Un hombre fue acusado de comprar armas de fuego de manera legal para desviarlas al mercado ilegal y quedó en prisión preventiva por cuatro meses en Cañada de Gómez. La medida fue dispuesta por el juez de primera instancia Álvaro Campos, tras la imputación formulada por la fiscal Juliana González. El acusado había sido detenido el pasado 25 de febrero.
La fiscal le atribuyó valerse de su calidad de legítimo usuario inscripto en el Registro Nacional de Armas para adquirir armas de fuego con el “objetivo de real de entregarlas a personas que no están autorizadas” a poseerlas. Según detalló, el acusado tiene registradas a su nombre 36 armas, entre ellas nueve pistolas 9 milímetros, dos pistolas calibre 22, diez pistolas calibre 380, dos revólveres calibre 32, dos pistolas 45 milímetros, así como carabinas y escopetas.
De acuerdo con la acusación, el sospechoso compró seis armas en 2024 y otras treinta el año pasado. La fiscal especificó que las adquisiciones se realizaron por compra directa y por transferencia entre legítimos usuarios. Para concretar esas operaciones erogó, a valores actuales, 22.627 dólares, dinero “cuya procedencia no pudo justificar legalmente”.
En ese marco, el 25 de febrero se llevó a cabo un allanamiento en el domicilio de guarda declarado para las armas, ubicado en La Plata al 1700 de Cañada de Gómez. En el procedimiento no se encontró ninguna de las armas de fuego que deberían haber estado allí.
Durante la investigación, la fiscal también se refirió a una pistola Bersa 380 que había sido adquirida legalmente por el acusado y que incautada el 1° de enero en Garibaldi al 3300 de Rosario. En ese lugar, un hombre amenazó a vecinos y, ante la llegada de la policía, se dio a la fuga tras descartarla en el escape. El arma tenía suprimido su número de serie y su incautación coincidió con el cotejo de balística de un abuso de armas y amenazas ocurrido el 3 de septiembre en Valparaíso al 2700.
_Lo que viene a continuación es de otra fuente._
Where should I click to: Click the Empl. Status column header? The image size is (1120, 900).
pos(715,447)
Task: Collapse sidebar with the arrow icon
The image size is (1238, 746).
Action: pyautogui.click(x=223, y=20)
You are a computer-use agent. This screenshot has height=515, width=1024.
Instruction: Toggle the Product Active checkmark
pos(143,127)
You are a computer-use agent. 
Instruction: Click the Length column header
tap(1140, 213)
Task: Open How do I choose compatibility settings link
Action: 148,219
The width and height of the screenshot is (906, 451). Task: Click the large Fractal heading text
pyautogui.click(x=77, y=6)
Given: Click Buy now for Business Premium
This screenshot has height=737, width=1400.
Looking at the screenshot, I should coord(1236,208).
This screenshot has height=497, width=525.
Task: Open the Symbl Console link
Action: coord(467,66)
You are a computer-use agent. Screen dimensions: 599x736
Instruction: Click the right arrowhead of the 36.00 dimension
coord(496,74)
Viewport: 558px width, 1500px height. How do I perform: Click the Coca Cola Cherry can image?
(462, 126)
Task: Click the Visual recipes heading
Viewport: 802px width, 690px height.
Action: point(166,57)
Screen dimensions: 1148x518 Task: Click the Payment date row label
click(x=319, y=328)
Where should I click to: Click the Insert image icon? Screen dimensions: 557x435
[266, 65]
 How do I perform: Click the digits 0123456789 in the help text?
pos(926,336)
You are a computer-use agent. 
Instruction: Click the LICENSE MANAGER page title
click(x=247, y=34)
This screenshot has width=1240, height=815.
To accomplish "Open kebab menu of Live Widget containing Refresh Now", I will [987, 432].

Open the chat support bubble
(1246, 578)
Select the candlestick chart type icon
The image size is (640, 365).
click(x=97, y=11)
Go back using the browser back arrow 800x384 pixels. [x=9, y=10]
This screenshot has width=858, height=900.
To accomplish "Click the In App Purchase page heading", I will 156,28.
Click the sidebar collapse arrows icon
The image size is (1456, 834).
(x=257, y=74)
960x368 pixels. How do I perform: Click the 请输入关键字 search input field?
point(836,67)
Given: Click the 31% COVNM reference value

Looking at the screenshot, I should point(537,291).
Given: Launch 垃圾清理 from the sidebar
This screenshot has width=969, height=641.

El hombre fue detenido el 25 de febrero en un allanamiento realizado en una vivienda de avenida Santa Fe al 2300 de Cañada de Gómez. En ese procedimiento se secuestraron catorce armas de fuego, de las cuales doce estaban registradas a su nombre y las dos restantes a nombre de terceros.
La fiscal sostuvo que, de las 36 armas que debía tener en su poder, doce fueron secuestradas en la casa donde fue detenido y otras tres no fueron retiradas de armerías. En consecuencia, indicó que existen 21 armas que “fueron entregadas de manera ilegal y habitual y en fecha indeterminada pero previa al 25 de febrero pasado indebidamente a personas que no revisten calidad de legítimos usuarios”.
Según precisó, esa entrega indebida comprendió diez pistolas calibre 380, seis pistolas 9 milímetros, dos pistolas calibre 45, un revólver calibre 38 y una escopeta calibre 12.
Finalmente, la fiscal imputó al hombre como autor del delito de “provisión ilegal de armas de fuego agravado por habitualidad”, imputación que derivó en la prisión preventiva por cuatro meses dispuesta por el juez Álvaro Campos.